- _EXERCISE BRIEF_
Please retype all of the entries that follow, leaving the images out.

- _RECORDS FOR PROCESSING_
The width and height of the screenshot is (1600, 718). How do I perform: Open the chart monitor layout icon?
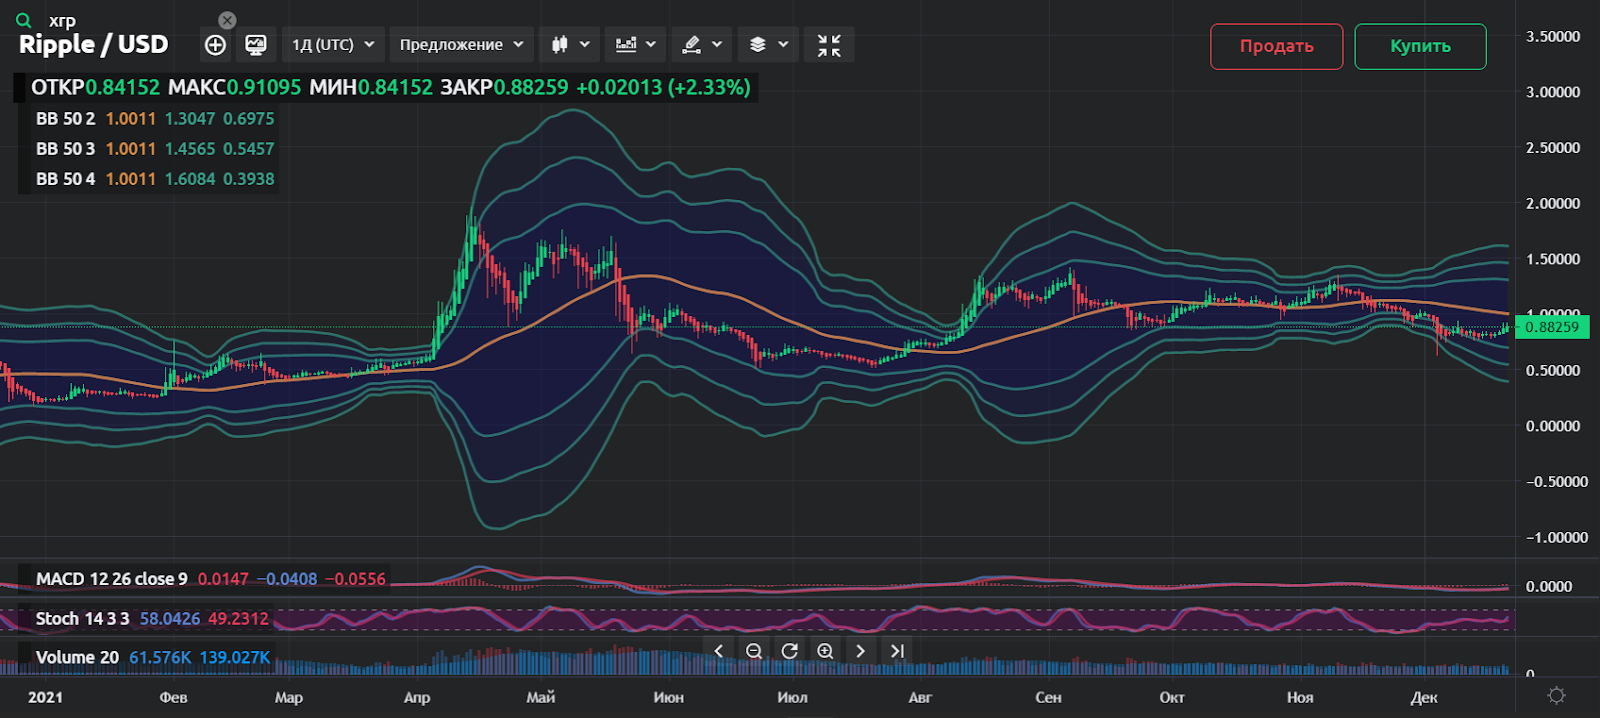click(x=256, y=45)
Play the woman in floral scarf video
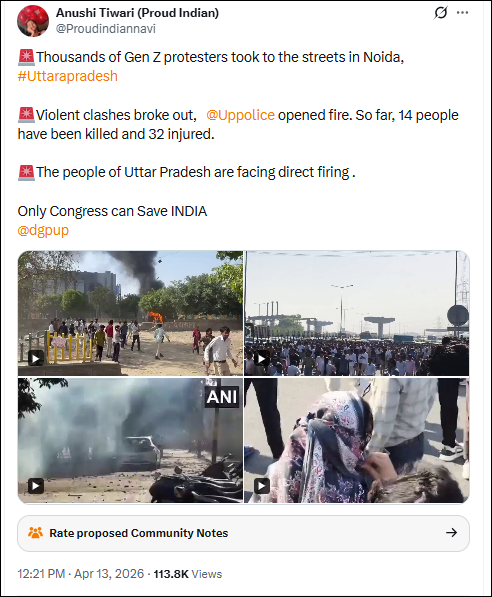The height and width of the screenshot is (597, 492). pos(262,486)
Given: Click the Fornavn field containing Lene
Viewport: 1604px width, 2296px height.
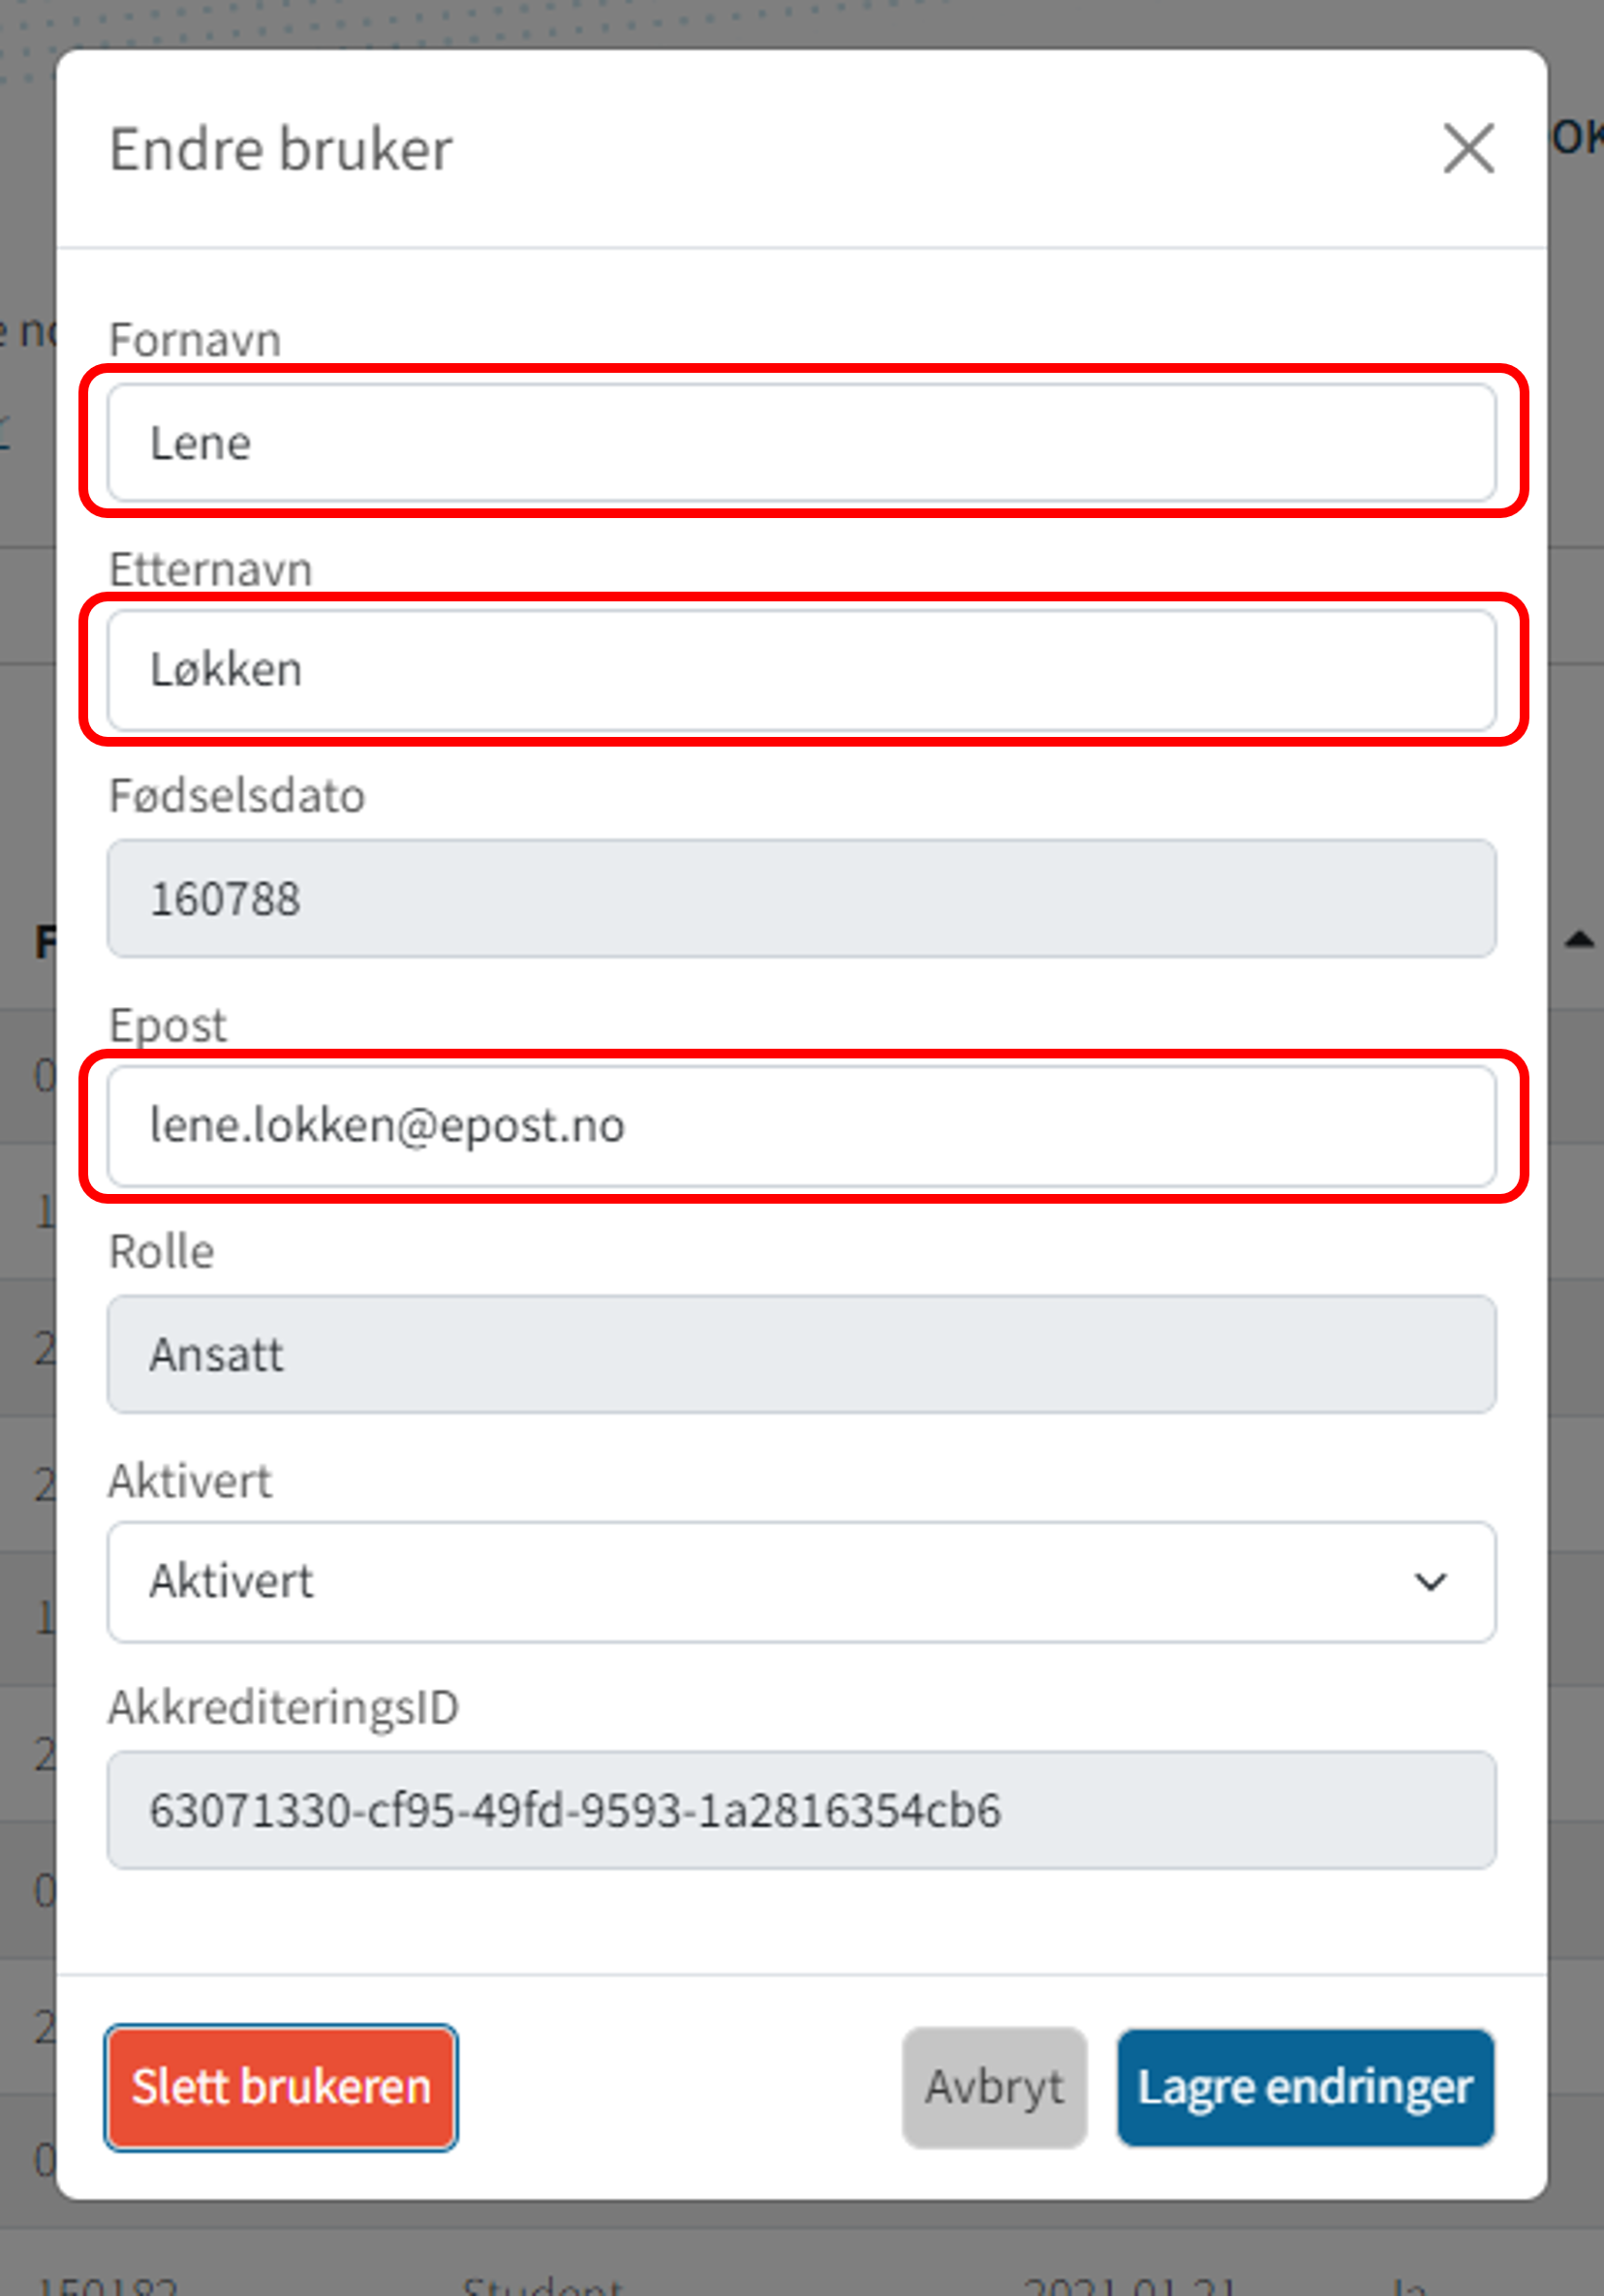Looking at the screenshot, I should [801, 443].
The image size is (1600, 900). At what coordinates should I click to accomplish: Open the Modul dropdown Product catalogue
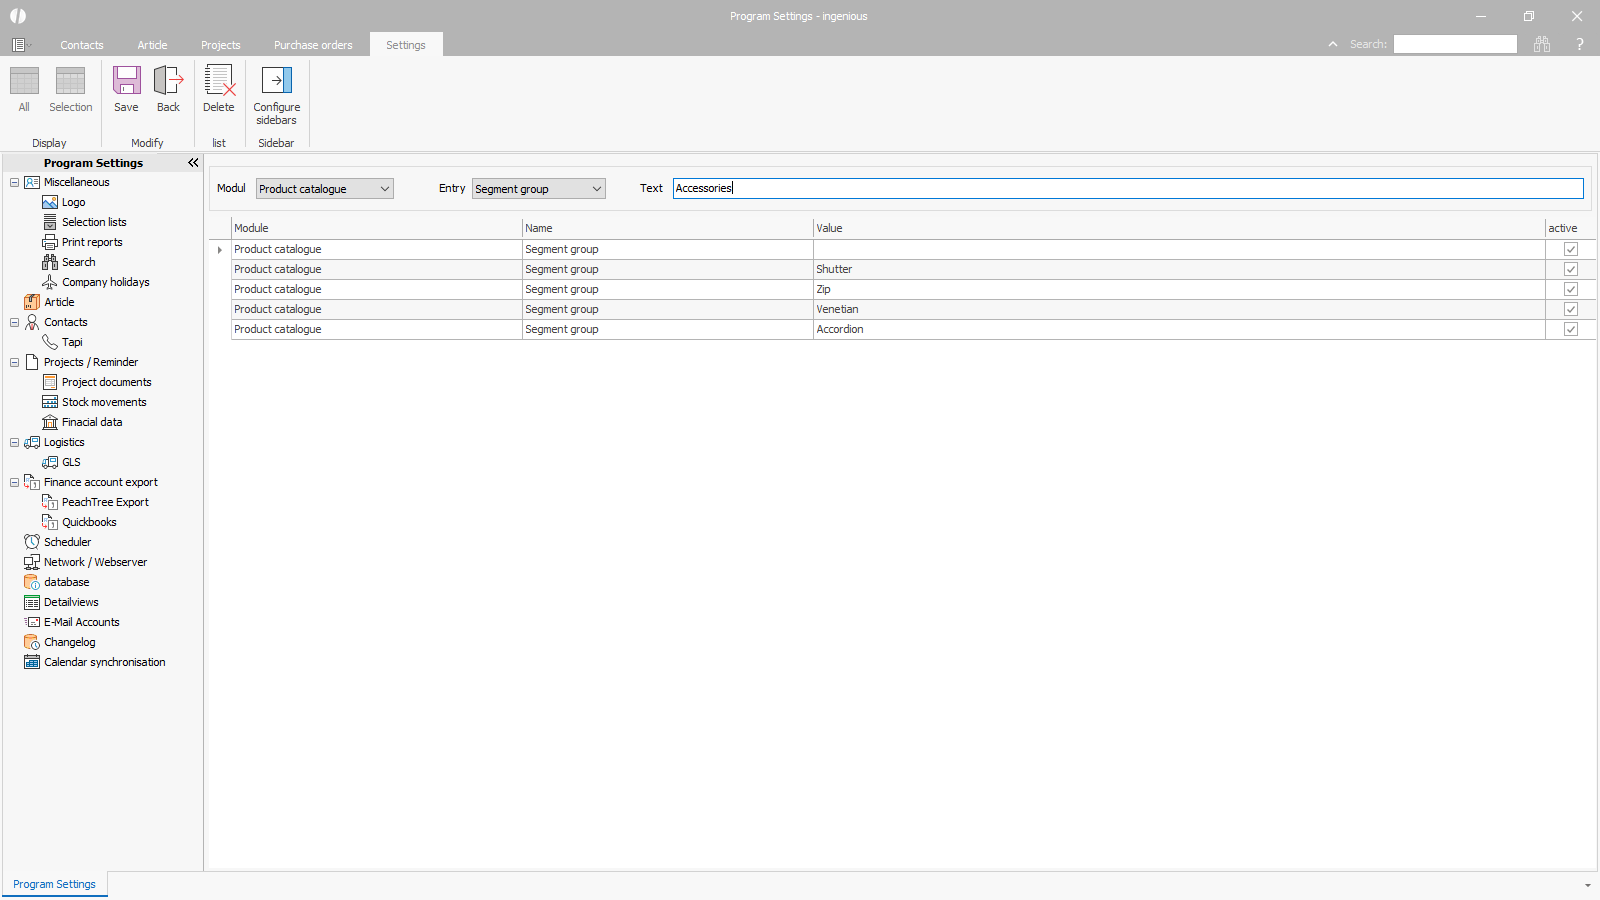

- _ANSWER SPACE_
The width and height of the screenshot is (1600, 718). How do I perform: Open the chart monitor layout icon?
click(x=256, y=45)
Play the woman in floral scarf video
The height and width of the screenshot is (597, 492). pos(262,486)
Given: Click the Fornavn field containing Lene
Viewport: 1604px width, 2296px height.
Looking at the screenshot, I should [801, 443].
The image size is (1600, 900). At what coordinates should I click to accomplish: Open the Modul dropdown Product catalogue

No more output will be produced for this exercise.